I can tell you from personal experience that partnering with an outside facility can work. Although the programs here at our school are sound and effective, some athletes have made further gains in their speed and agility by using outside facilities. In all of my experiences, the facility coaches told me they wanted to work with me and our other coaches, not take our places.

Several of our girls’ lacrosse players have gone to a facility for individualized training help over the summers, and two of our teams have participated in team training sessions at a professional facility. For team training, a squad of 10 to 15 players can be trained all at once in about an hour, with two coaches running the workout and supervising.

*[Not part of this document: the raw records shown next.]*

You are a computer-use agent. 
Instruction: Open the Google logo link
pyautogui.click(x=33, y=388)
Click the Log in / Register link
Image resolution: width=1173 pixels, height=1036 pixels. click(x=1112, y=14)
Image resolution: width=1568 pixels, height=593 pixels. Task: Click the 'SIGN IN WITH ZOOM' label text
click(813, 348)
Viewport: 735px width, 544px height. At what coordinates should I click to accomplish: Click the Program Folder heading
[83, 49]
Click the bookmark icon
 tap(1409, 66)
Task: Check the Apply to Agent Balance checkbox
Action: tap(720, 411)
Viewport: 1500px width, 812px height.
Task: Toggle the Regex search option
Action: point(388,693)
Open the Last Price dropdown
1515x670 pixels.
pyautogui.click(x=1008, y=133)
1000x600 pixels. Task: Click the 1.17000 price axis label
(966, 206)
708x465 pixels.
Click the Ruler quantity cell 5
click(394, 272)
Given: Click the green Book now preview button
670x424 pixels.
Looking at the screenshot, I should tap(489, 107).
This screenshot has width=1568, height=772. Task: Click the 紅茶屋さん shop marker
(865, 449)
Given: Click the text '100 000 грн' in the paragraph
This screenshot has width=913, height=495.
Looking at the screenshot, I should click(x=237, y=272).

After a full group warmup, a typical session has each athlete rotate through treadmill training at specific speeds and grades, while the rest of the athletes separate into groups to perform plyometric drills based on their playing position and age. There is also a strength training component, again based on position and age. Rest periods are monitored for efficiency and everyone gets through all of the stations in an hour.

I have also had the pleasure of assisting the staff at a facility here in Colorado Springs on a couple of occasions. When our football team partnered with an outside facility, the staff traveled to our campus for two mornings, and I was able to assist them in running a speed camp. Athletes were timed in the 10- and 40-yard runs and the T-drill. The staff also went over running mechanics and showed the coaching staff and players a variety of drills that would help them improve their speed.

Both of these examples were positive experiences for our athletes, sport coaches, and myself. We are fortunate to work with facilities that are willing to partner with us. The key to our success was doing our homework and making sure that maintaining effective communication was going to be a possibility ahead of time.

Sidebar: Cost Considerations

The cost of training at an outside facility is something a lot of athletic departments and parents wonder about. Individualized sport training packages generally vary from $400 to $750, depending on length and number of sessions. A team training package usually requires a minimum number of athletes, but typically costs less per athlete.

If you have athletes who are interested, get a specific quote from a local facility. Can they offer a great price for a full team? Would they be willing to give student-athletes who are economically disadvantaged a break? The facility may also give seasonal discounts to teams or individual athletes at various times of the year.

Sometimes the facility is willing to provide a free team training package if the school reciprocates in some way, possibly through advertising opportunities in its arena or game program. Or the facility’s staff could come to campus to do occasional training sessions as we have done here at my school. It’s convenient for the school teams and also helps the facility create some buzz about what they have to offer.